[Stored data entries]
=====

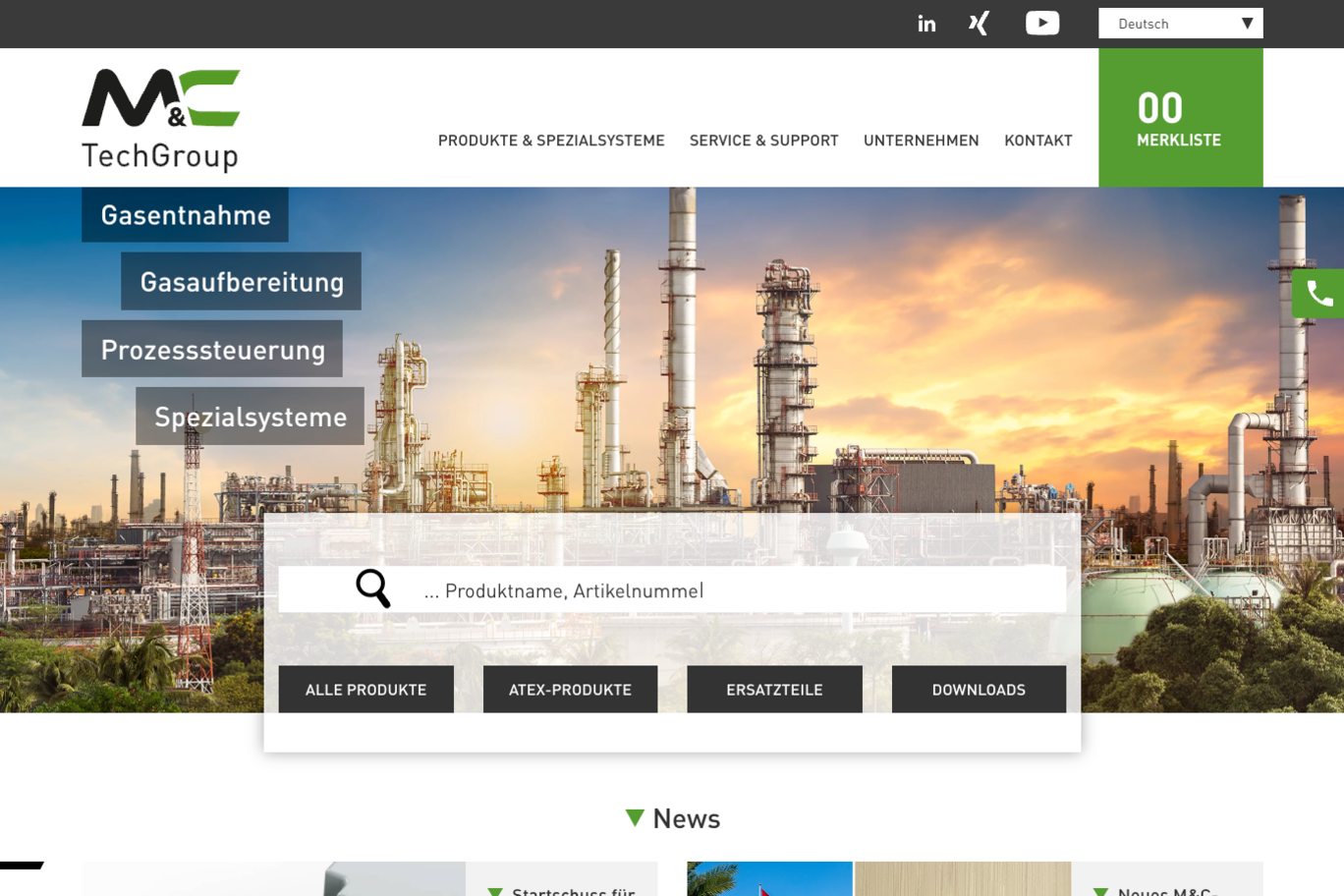Click the ATEX-Produkte button

click(570, 690)
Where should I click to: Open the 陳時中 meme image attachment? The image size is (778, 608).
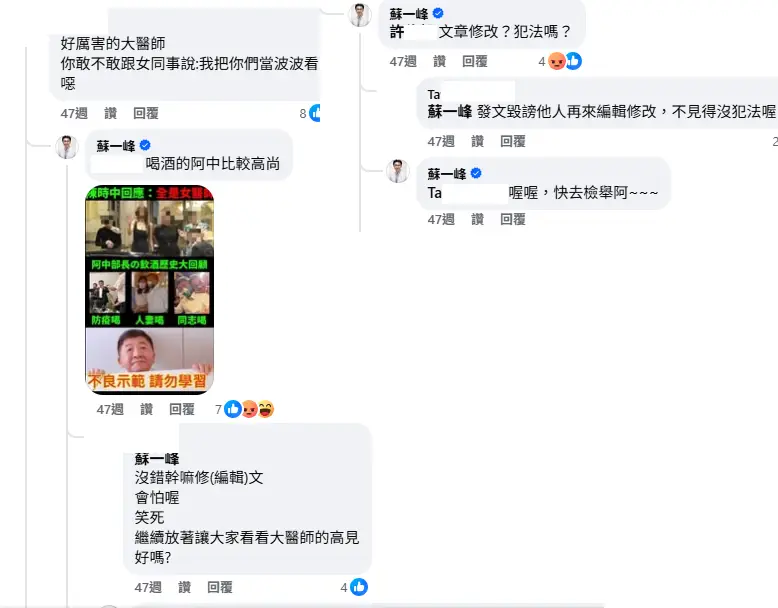[149, 290]
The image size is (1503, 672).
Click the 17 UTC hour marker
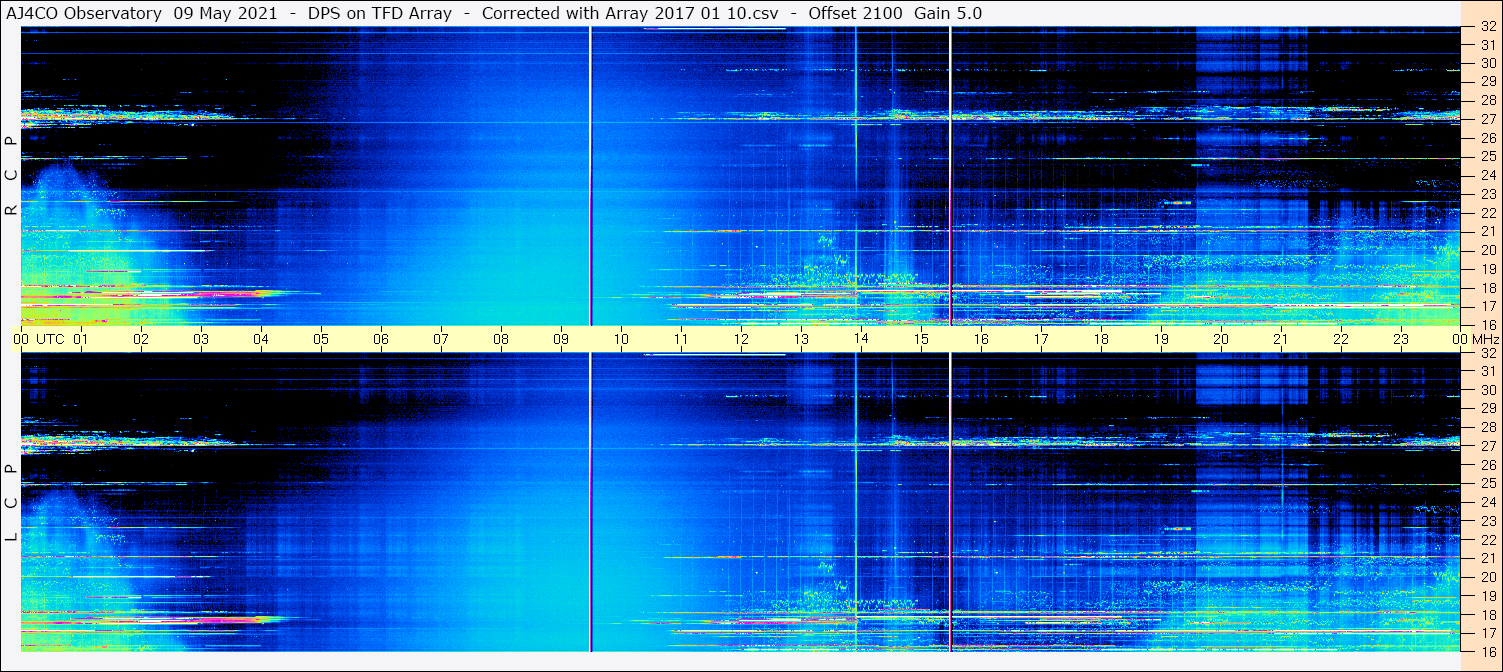click(1041, 339)
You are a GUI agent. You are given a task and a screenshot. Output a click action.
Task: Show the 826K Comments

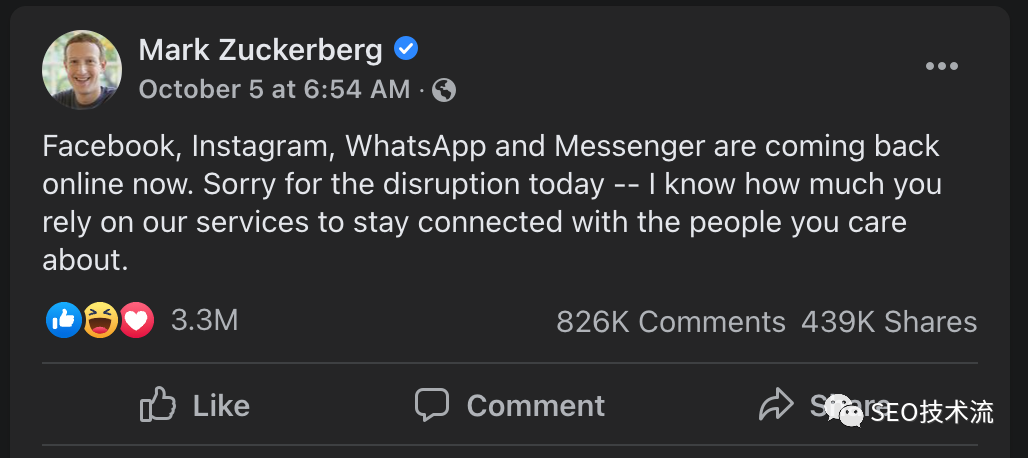(x=671, y=322)
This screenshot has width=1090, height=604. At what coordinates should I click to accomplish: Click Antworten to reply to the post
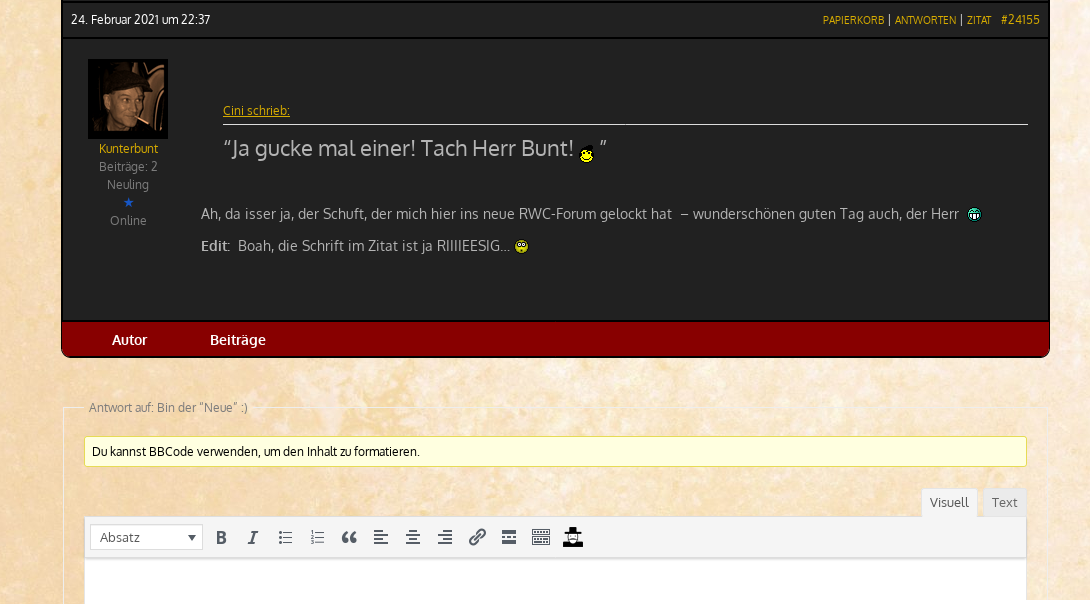[925, 19]
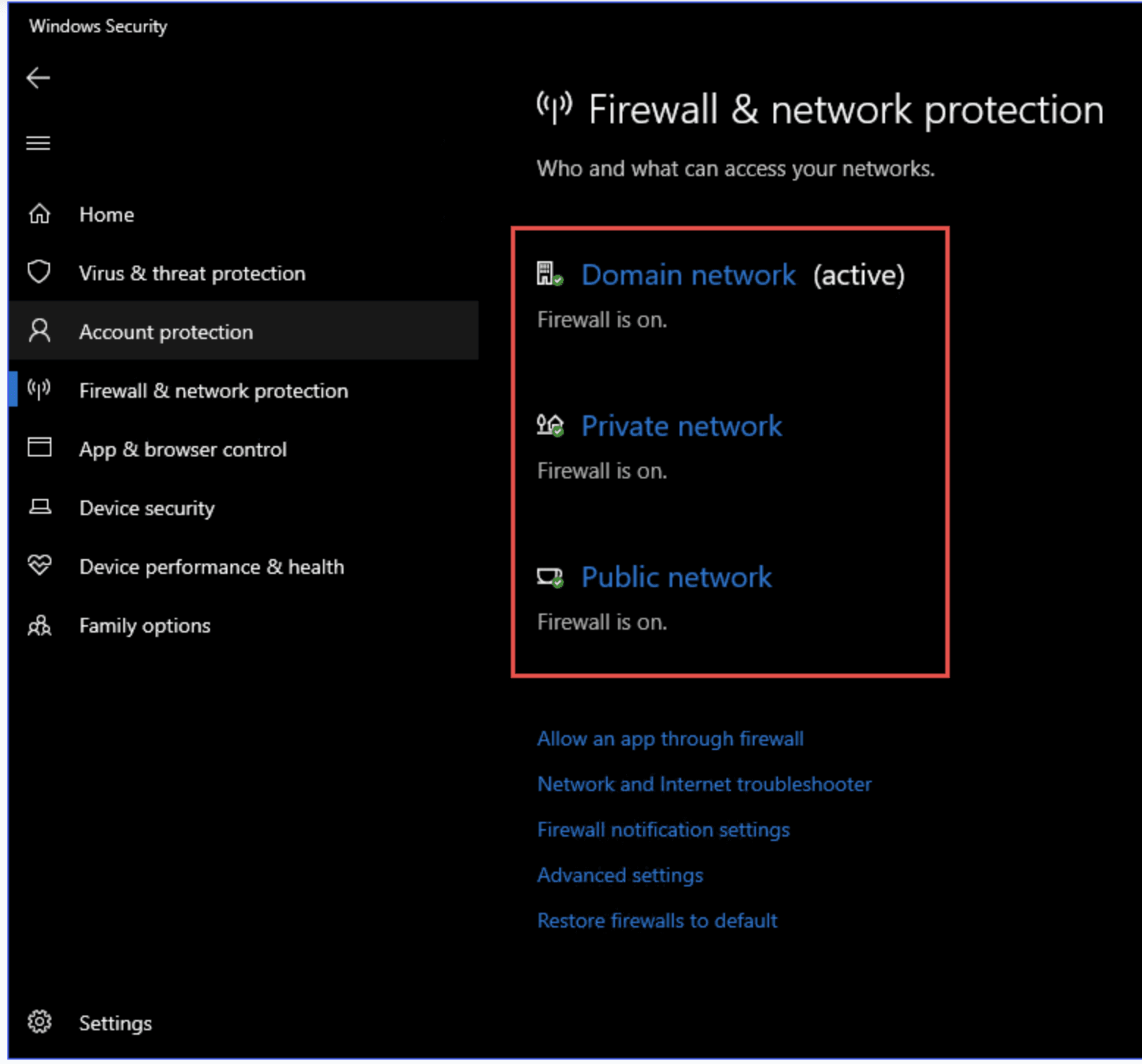Open Settings at the sidebar bottom
This screenshot has height=1064, width=1142.
[114, 1023]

=====

What you should do:
Pictures excluded, reproduce only the part above that opens with the line holding "Where should I" and closes with the line holding "You are a GUI", exactly as written.

Reply to the exercise:
Where should I click to: Open the 陳時中 meme image attachment? The image size is (778, 608).
[149, 290]
The image size is (1503, 672).
Click the 17 UTC hour marker
click(1041, 339)
You are a GUI agent. You are given a task and a screenshot. Output a click action.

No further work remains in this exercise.